(Problem requirements)
In the HECI Bill 2025 note below, which fields of higher education are left outside HECI's oversight?
Quoted passage: Begin
Source: IE
Context:
The Central Government is set to introduce the Higher Education Commission of India (HECI) Bill 2025 in the Winter Session of Parliament.
This comes five years after NEP 2020 recommended a single higher-education regulator to replace the fragmented system of UGC, AICTE, and NCTE.
About the HECI Bill 2025
A single regulatory authority proposed for higher education (excluding legal and medical education).
It aims to merge the functions of:
- University Grants Commission (UGC)
- All India Council for Technical Education (AICTE)
- National Council for Teacher Education (NCTE)
Aims of the Bill
- To streamline and unify India’s higher education regulatory system.
- To implement NEP 2020’s vision of a transparent, less intrusive, and integrated regulatory framework.
- To eliminate jurisdictional conflicts and overlapping functions among UGC, AICTE, and NCTE.
- To promote autonomy, accountability, and quality enhancement in higher-education institutions.
Key Features of the HECI Bill 2025
Single Higher-Education Regulator
- HECI will oversee all higher education except medical and legal fields.
- Technical education and teacher education regulatory functions will shift under HECI.
Four Vertical Structure (as prescribed in NEP 2020)
i. National Higher Education Regulatory Council (NHERC)
- Handles regulation, compliance, and approval processes.
ii. National Accreditation Council (NAC)
- Responsible for accreditation, quality evaluation, and performance benchmarks.
iii. General Education Council (GEC)
- Sets learning outcomes, curricular standards, and academic frameworks.
iv. Higher Education Grants Council (HEGC)
- Manages funding mechanisms.
- However, the Ministry of Education may retain final funding authority, as per earlier drafts.
Independent, Expert-Driven Governance
- Each vertical will function autonomously.
- Composed of professionals with expertise, integrity, and domain experience.
- HECI itself will be a small, high-level coordinating commission.
Reduced Red Tape & Clear Separation of Roles
- Resolves long-standing issues of:
- Overlapping powers of UGC–AICTE–NCTE
- Conflicting notifications
- Cumbersome approval processes
- Introduces functional separation across:
- Regulation
- Accreditation
- Funding
- Academic standard-setting
Autonomy for Higher Education Institutions
- Facilitates self-governance and academic freedom.
- Stronger accreditation → greater institutional autonomy.
Quoted passage: End
Data to examine: Begin
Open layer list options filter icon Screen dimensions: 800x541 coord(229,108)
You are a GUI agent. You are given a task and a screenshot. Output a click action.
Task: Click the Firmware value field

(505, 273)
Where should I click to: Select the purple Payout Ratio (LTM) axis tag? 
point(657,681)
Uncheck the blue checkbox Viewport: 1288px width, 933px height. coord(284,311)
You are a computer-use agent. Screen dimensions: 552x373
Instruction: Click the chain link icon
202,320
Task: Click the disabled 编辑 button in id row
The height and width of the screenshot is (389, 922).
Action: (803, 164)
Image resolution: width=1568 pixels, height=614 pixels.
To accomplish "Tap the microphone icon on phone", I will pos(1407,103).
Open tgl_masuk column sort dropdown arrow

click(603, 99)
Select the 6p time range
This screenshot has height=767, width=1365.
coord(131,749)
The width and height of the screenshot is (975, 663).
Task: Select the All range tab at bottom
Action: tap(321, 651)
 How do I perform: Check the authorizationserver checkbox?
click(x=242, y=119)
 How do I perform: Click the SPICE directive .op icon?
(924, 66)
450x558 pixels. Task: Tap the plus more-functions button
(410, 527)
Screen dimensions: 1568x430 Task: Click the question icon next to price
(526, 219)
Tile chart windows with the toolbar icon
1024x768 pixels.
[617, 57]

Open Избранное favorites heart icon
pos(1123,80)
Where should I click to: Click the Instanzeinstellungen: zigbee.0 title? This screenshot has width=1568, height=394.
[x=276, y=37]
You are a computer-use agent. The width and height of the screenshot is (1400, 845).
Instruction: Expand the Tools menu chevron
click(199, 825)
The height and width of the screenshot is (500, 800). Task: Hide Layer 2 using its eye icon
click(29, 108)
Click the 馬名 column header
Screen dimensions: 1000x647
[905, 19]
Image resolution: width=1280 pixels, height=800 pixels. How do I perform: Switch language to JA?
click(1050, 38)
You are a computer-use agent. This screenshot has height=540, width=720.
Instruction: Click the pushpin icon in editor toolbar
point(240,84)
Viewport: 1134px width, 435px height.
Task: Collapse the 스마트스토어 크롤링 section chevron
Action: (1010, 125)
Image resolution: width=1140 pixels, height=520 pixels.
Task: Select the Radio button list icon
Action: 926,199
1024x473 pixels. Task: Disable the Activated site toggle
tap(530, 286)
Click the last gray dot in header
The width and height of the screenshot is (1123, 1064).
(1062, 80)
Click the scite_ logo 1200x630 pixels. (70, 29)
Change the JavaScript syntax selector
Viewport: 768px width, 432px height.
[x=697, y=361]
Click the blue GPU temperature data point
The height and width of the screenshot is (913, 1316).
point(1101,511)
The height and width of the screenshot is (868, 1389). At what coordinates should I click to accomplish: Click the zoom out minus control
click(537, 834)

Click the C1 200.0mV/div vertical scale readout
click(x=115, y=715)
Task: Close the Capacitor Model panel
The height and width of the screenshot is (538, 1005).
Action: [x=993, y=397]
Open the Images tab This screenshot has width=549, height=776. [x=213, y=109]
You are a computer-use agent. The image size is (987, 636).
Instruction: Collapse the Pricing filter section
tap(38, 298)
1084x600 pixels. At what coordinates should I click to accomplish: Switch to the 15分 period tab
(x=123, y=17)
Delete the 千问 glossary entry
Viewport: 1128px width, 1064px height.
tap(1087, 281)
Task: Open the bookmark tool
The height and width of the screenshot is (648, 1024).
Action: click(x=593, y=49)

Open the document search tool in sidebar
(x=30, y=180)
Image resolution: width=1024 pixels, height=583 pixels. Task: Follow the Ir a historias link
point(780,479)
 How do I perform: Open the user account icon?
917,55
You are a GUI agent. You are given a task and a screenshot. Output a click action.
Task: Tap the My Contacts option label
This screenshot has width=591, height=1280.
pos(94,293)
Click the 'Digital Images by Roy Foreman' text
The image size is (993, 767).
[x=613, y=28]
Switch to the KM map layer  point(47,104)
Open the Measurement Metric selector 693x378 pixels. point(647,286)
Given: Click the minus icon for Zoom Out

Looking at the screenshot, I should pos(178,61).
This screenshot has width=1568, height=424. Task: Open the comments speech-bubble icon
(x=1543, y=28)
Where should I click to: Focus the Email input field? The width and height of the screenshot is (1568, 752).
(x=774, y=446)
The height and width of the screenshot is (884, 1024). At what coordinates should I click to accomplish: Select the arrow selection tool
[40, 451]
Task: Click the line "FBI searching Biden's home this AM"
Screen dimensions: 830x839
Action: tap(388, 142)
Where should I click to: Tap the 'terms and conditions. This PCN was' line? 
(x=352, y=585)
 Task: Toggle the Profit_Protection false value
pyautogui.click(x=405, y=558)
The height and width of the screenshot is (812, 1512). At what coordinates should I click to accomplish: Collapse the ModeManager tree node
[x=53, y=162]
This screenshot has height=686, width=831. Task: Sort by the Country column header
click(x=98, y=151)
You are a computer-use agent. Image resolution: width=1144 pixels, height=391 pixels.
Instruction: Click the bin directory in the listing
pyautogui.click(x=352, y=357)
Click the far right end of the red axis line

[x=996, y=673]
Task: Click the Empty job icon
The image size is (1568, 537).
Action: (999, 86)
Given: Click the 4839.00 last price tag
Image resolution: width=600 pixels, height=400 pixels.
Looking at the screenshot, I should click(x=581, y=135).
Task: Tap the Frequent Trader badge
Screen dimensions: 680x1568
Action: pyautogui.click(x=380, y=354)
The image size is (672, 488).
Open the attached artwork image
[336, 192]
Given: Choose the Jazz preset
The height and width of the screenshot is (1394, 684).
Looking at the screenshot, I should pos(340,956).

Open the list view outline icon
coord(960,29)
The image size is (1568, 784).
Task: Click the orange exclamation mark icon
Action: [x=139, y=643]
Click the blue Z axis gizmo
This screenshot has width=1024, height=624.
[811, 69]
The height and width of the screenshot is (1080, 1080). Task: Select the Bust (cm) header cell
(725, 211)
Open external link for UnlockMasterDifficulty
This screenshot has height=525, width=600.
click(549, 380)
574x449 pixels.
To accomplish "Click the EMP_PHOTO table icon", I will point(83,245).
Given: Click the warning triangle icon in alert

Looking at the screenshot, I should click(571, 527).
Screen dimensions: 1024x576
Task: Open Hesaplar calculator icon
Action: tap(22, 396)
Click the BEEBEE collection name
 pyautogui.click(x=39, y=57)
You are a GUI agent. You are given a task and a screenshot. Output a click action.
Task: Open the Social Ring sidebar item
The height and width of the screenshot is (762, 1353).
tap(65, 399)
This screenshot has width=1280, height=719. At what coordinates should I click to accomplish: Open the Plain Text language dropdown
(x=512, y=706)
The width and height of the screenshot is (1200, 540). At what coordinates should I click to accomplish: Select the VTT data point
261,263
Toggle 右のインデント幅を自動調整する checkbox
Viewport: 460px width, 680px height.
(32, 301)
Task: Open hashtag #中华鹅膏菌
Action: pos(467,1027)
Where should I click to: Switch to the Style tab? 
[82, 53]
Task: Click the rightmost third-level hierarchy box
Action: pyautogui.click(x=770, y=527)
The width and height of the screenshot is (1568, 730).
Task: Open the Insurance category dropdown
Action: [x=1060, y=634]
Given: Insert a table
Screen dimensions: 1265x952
Data to examine: End
(Exercise output)
Medical and legal education.